Hello all; looking to solicit some opinions on what might have been the cause for an issue we experienced recently. A caveat: I am a systems administrator and therefore I don't have exact knowledge of all the exact models of hardware involved (but could potentially get this information if it would be helpful).
On one of our networks, we have a cluster of servers running an application that depends on multicast. After a recent issue that caused these servers and the networking equipment to cycle power at least once we found that the multicast traffic used by these servers was not properly propagating to the other servers in the cluster.
These servers are all on the same subnet (a /24) and attached to the same catalyst (albeit on different blades) which appears to be configured only to do layer 2 and to not block multicast in any way shape or form.
However, we observed that the initial packet in a multicast transmission would be received by the other members of the multicast group exactly once. No further packets were received. A tcpdump (snoop in this case as these are Solaris machines) showed that the multicast packets were indeed leaving the multicast "transmitter" but a corresponding tcpdump on the recievers showed that after the first received packet, no more were entering the interface (at least to the point where they'd be processed by the sniffer).
When we placed these machines on a dedicated catalyst switch which was attached to the previous switch via an uplink crossover cable, the multicast immediately began working as expected. As soon as the machines were placed once again on the original switch the problem returned.
Any ideas on what might have been the culprit here?
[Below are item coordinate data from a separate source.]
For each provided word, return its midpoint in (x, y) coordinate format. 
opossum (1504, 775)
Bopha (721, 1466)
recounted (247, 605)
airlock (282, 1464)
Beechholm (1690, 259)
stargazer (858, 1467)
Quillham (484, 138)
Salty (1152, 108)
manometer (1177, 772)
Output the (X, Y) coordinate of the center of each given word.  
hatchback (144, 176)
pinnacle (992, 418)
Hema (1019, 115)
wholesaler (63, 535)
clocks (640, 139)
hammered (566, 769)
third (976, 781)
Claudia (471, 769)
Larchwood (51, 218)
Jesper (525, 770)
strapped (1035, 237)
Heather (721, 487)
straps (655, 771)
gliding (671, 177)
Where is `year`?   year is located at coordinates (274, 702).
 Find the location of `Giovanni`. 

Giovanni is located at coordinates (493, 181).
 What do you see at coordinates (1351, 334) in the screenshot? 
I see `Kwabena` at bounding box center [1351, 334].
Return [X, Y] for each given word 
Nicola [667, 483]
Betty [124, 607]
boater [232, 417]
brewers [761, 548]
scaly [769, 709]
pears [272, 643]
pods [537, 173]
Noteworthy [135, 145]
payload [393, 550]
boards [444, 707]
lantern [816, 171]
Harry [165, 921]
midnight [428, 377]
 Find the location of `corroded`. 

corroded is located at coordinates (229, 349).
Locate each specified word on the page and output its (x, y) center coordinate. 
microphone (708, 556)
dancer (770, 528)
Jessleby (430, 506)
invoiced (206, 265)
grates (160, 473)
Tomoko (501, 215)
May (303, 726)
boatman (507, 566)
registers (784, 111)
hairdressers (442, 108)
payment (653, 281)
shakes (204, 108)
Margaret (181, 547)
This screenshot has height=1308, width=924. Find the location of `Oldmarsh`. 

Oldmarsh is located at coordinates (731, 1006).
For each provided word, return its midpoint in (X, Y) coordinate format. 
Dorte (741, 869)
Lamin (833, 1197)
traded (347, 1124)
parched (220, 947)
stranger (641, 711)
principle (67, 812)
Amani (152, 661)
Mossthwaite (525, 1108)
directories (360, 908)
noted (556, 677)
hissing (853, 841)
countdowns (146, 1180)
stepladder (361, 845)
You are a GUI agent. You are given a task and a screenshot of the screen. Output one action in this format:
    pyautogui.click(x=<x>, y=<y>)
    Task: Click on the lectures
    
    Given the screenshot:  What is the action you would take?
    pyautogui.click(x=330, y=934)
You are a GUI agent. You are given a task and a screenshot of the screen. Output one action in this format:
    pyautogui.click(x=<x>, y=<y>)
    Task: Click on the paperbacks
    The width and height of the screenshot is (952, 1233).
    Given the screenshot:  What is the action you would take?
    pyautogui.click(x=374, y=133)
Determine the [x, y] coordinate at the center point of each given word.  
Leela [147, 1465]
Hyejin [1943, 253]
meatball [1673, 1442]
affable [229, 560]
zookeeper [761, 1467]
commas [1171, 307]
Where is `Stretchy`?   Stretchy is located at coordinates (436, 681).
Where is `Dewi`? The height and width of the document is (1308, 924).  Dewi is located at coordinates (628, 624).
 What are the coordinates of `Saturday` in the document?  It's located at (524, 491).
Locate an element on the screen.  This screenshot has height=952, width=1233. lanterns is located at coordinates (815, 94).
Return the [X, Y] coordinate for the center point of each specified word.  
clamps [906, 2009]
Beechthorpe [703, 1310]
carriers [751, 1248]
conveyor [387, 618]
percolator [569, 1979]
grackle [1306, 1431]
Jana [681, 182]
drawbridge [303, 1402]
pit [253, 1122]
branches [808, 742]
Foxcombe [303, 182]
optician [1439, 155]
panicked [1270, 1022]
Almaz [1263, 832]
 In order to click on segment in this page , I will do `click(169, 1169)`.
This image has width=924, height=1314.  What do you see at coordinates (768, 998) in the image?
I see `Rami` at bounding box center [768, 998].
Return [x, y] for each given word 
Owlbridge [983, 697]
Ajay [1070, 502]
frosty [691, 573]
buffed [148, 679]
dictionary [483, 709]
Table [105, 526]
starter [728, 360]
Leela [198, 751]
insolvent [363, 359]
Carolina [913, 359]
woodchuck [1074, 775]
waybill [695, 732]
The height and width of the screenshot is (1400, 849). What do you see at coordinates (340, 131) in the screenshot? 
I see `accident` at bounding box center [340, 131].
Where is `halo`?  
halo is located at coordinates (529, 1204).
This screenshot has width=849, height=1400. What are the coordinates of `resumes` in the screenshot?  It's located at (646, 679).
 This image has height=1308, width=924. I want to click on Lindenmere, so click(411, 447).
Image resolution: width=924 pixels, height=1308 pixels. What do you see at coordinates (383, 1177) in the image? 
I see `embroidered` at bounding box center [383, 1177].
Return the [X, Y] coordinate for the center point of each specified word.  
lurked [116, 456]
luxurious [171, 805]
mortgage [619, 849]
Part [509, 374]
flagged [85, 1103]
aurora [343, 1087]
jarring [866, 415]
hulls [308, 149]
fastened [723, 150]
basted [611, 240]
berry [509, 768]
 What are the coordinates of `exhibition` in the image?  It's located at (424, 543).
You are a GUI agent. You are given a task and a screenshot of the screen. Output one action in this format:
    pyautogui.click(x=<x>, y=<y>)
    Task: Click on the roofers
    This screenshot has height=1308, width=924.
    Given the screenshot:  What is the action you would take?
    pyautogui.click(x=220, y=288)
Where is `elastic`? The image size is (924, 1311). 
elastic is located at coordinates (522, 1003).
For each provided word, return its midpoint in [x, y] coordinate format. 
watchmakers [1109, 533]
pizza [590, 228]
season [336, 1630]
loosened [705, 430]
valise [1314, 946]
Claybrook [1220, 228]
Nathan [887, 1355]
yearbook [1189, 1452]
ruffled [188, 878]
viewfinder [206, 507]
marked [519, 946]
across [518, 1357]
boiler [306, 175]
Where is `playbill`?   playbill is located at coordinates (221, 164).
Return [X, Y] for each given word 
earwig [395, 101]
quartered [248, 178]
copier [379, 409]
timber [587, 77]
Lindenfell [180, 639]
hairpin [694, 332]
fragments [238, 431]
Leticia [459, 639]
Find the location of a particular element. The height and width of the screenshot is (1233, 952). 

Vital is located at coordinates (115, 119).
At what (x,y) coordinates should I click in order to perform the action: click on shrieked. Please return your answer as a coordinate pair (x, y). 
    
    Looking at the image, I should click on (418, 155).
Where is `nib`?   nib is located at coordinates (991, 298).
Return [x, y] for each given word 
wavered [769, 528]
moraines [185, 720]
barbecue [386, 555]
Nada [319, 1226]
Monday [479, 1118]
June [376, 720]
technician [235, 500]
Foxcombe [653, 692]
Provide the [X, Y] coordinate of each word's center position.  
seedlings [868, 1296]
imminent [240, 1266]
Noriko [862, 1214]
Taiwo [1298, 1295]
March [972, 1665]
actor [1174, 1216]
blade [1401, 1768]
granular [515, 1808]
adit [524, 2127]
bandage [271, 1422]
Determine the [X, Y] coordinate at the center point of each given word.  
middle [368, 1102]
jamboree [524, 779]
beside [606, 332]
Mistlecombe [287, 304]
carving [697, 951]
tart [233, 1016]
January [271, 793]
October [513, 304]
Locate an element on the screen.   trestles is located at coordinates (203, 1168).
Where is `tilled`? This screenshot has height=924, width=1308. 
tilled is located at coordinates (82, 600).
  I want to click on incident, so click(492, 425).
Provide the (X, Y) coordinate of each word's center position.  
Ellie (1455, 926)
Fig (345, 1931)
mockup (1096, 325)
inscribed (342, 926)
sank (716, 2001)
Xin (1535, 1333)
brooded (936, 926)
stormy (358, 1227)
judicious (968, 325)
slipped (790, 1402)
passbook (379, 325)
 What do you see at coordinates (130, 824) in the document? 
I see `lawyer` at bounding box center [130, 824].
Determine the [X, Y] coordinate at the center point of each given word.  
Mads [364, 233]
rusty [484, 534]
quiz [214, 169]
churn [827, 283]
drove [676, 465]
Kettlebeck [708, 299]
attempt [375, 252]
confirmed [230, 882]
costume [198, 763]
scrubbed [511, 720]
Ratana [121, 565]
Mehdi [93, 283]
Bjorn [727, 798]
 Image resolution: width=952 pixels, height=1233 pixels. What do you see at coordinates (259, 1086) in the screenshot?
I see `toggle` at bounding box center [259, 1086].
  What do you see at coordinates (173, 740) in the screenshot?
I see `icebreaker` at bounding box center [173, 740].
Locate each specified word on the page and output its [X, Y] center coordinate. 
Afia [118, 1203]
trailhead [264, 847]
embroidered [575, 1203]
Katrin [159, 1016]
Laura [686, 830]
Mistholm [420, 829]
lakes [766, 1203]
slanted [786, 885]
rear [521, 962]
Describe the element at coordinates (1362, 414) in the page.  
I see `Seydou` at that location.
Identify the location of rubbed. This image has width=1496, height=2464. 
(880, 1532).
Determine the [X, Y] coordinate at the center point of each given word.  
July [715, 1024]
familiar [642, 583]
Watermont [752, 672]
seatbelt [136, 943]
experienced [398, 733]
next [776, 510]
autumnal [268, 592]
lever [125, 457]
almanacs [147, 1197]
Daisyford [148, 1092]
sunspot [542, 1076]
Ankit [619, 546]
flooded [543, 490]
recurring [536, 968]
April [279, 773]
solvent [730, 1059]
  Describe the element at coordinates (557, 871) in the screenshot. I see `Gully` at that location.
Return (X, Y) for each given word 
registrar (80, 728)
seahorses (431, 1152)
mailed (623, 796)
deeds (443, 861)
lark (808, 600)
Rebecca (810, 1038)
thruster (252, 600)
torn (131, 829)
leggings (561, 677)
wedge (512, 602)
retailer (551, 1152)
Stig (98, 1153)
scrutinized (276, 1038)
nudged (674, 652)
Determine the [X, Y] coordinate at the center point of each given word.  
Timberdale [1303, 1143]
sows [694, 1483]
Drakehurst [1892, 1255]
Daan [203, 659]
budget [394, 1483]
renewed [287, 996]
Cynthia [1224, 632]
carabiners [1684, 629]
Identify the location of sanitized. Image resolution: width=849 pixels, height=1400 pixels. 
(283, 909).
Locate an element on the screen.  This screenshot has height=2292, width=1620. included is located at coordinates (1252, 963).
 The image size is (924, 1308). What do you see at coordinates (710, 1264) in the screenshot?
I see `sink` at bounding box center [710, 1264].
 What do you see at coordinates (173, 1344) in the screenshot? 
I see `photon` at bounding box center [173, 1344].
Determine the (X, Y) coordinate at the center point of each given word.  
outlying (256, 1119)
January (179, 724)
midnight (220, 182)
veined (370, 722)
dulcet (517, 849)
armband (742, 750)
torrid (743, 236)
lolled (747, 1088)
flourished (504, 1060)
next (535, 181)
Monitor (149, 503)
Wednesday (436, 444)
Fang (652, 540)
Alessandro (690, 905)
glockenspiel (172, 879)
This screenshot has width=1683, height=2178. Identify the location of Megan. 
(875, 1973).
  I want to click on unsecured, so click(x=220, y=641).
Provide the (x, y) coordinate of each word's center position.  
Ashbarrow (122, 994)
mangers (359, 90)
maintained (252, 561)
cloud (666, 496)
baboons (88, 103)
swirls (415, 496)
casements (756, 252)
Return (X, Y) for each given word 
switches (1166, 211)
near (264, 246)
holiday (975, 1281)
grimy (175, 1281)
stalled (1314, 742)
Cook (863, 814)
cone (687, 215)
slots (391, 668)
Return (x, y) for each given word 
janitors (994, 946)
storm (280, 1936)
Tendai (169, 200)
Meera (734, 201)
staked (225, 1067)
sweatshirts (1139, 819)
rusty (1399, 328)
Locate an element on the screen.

We suspected perhaps an IGMP routing device on the same subnet initially, but it would seem that the problem should have persisted even when we added the secondary switch if this were the case.
The MAC's for the multilink groups as reported by arp -an on the machines themselves did correspond with an IGMP MAC address range FWIW.
Just looking for suggestions / brainstorming on this issue as we will likely address it again later.
Thanks in advance, and happy to provide additional technical information if requested.